# taz.de -- Rechte Ausschreitungen in Chemnitz 2018: Landgericht lehnt weiteren Prozess ab
       
       > Über fünf Jahre nach dem Angriff von Rechtsextremen in Chemnitz wurde ein
       > erstes Verfahren eingestellt. Das nächste soll nun gar nicht eröffnet
       > werden.
       
 (IMG) Bild: Prozesseröffnung am Landgericht Chemnitz im Dezember 2023
       
       Chemnitz afp | Mehr als fünfeinhalb Jahre nach Ausschreitungen am Rande
       einer rechten Demonstration in Chemnitz wird es zunächst keinen weiteren
       Prozess geben. Das Landgericht Chemnitz lehnte die Eröffnung des
       Hauptverfahrens gegen neun Beschuldigte ab.

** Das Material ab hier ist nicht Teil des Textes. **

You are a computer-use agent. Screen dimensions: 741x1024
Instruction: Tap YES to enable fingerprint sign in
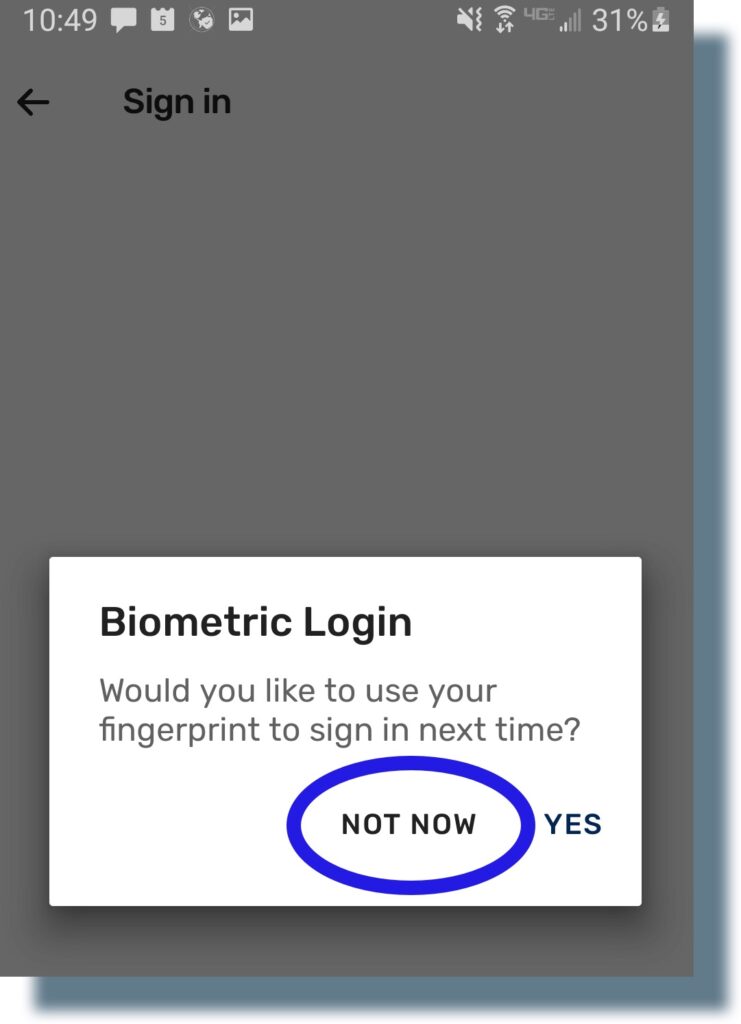click(572, 824)
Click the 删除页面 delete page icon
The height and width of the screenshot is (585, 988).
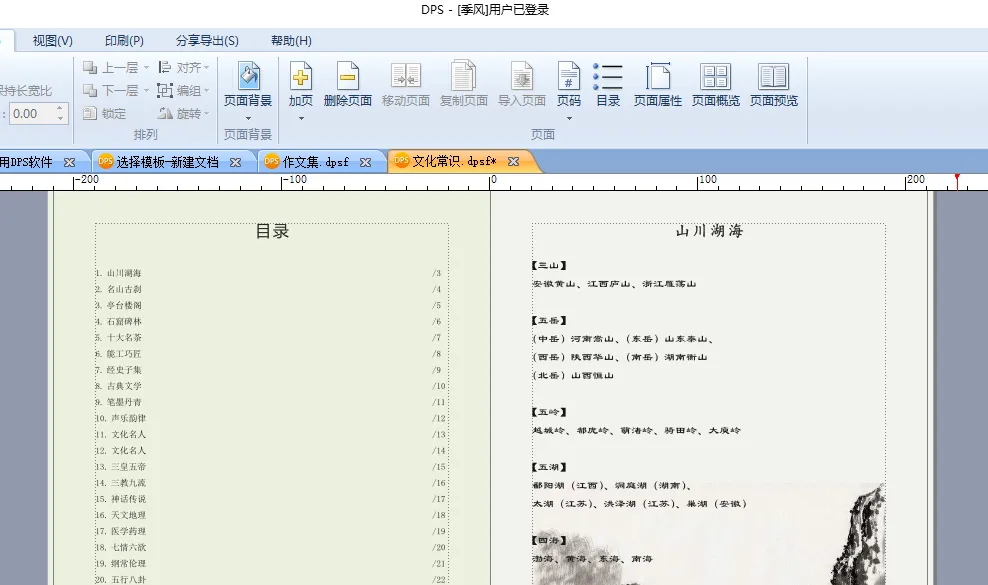tap(347, 77)
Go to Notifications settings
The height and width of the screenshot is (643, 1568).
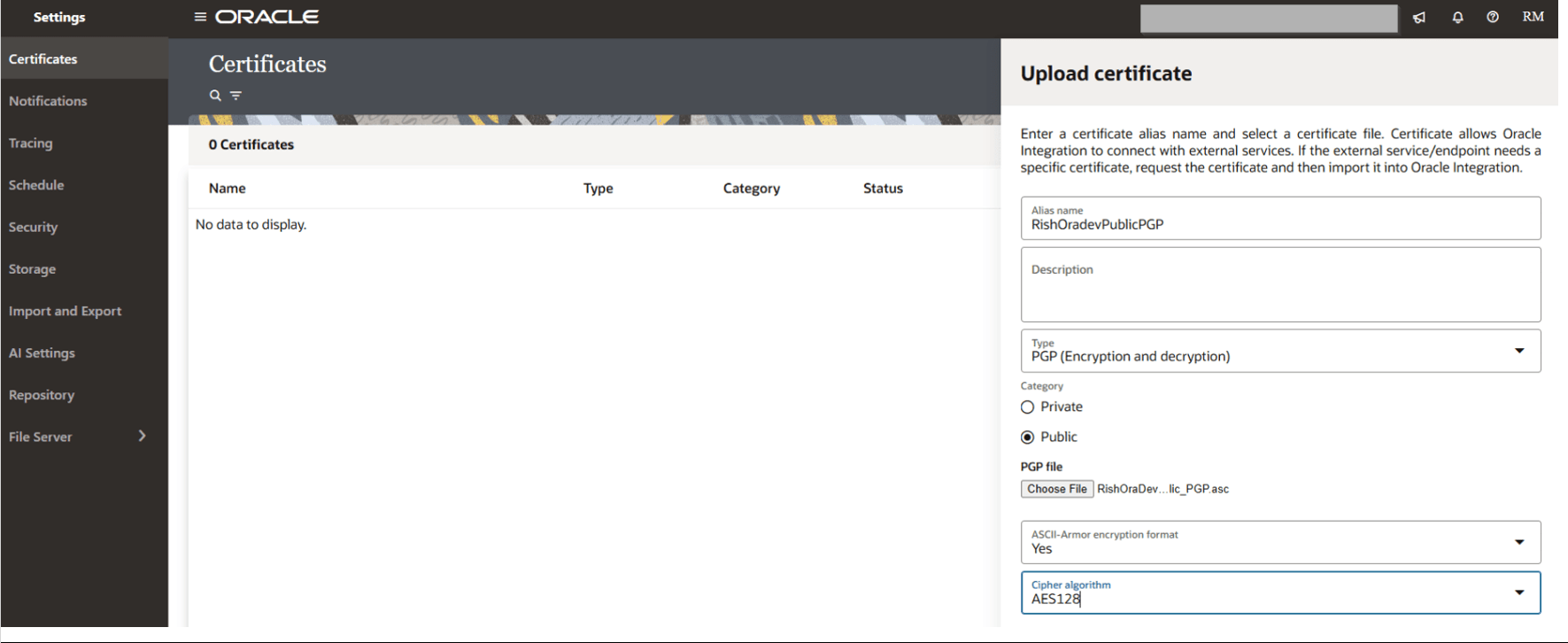pos(48,101)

Zur Begründung erklärte das
       Gericht am Freitag, es sehe einen erforderlichen hinreichenden Tatverdacht
       nicht als gegeben an.
       
       Den Angeklagten wurde vorgeworfen, am 1. September 2018 nach einem
       [1][sogenannten Trauermarsch von AfD, Pegida und der rechtsextremen
       Vereinigung Pro Chemnitz] Teilnehmer einer Gegendemonstration angegriffen
       und elf Menschen verletzt zu haben.
       
       Bei der zur Last gelegten gefährlichen Körperverletzung in elf Fällen setzt
       dem Gericht zufolge eine Strafbarkeit voraus, dass die Beschuldigten an den
       Taten selbst als Täter oder Teilnehmer beteiligt waren. Dies könne die
       Kammer aber nicht erkennen. Vielmehr erschöpfe sich ihre Beteiligung den
       Ermittlungen zufolge „in der bloßen Anwesenheit und dem Mitlaufen in einer
       Menschenmenge am Ort der Gewalttätigkeiten“, erklärte das Gericht.
       
       Gegen den Beschluss können Staatsanwaltschaft und Nebenklage Beschwerde
       einlegen, die Generalstaatsanwaltschaft tat dies bereits. Darüber
       entscheidet dann das Oberlandesgericht Dresden.
       
       ## Rechte Hetze und Gegenprotest
       
       Am 1. September 2018 hatten sich in Chemnitz rund 8.000 Anhänger einem von
       AfD, Pegida und Pro Chemnitz organisierten Demonstrationszug angeschlossen.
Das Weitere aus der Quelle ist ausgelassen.